Willie Nelson played the “Austin City Limits” pilot in 1974, and when the long-running public television music show unveils its new studio in 2010, Nelson will be a co-owner of the place.

Nelson and nephew Freddy Fletcher will be partners in the studio and night club project with Austin-based majority owner Stratus Properties Inc.

Stratus will build the space as part of a $225 million project that will include a 35-story tower with 200 luxury condominiums atop a 250-room W Hotel; a new home for the Austin Children’s Museum; and shops and restaurants.

Unofficially dubbed Austin City Limits Studio Theater, the $15 million, 2,000-capacity venue will serve as a sound stage approximately 40 nights a year when KLRU’s “Austin City Limits” tapes. It will transform into a musically diverse House of Blues-style club on other nights.

“It’s very exciting to be in on something from the ground up,” Fletcher said. “When I brought the idea to Willie a few years ago, he loved it.”

The flexibility of the upcoming facility’s floor plan is key, Fletcher said.

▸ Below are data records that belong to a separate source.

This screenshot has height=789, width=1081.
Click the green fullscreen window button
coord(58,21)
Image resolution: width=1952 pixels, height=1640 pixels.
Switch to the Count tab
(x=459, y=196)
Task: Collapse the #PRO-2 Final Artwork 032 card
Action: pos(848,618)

“Shows can be seated or not seated. We can move the stage to the center of the room. We can produce live TV shows. We’ve even been talking to theater consultants about doing off-Broadway musicals,” he said.

The new venue is expected to raise the music show’s profile and provide locals and tourists an entertainment attraction in a venue that will hold more than five times the audience the show can accommodate in its existing cramped quarters on the University of Texas at Austin campus.

West Hollywood-based architectural firm Rios Clementi Hale Studios has been chosen to design the interior.

“What I liked about Rios Clementi is that they’re interested in being respectful to the long history of ‘Austin City Limits,'” said Beau Armstrong, chief executive of Stratus, which last year won a bid to purchase the vacant downtown property from the City of Austin.

Plans call for a gallery filled with photographs of past shows and a store to sell ACL souvenirs and memorabilia.

The licensing arrangements with “Austin City Limits,” a brand that has gotten stronger with the success of the associated Austin music festival that bears its name, are still being worked out, Armstrong said. The show is expected to share in the proceeds.

Groundbreaking for the development is scheduled for next summer.

Armstrong said his development team, which has scouted similar-sized venues, such as the Joint in Las Vegas and the Nokia Theater in New York, has been advised by concert giant Live Nation, which recently acquired House of Blues for $350 million.

Armstrong said he is close to reaching an agreement with a major concert promoter to operate the venue, but he declined to name it.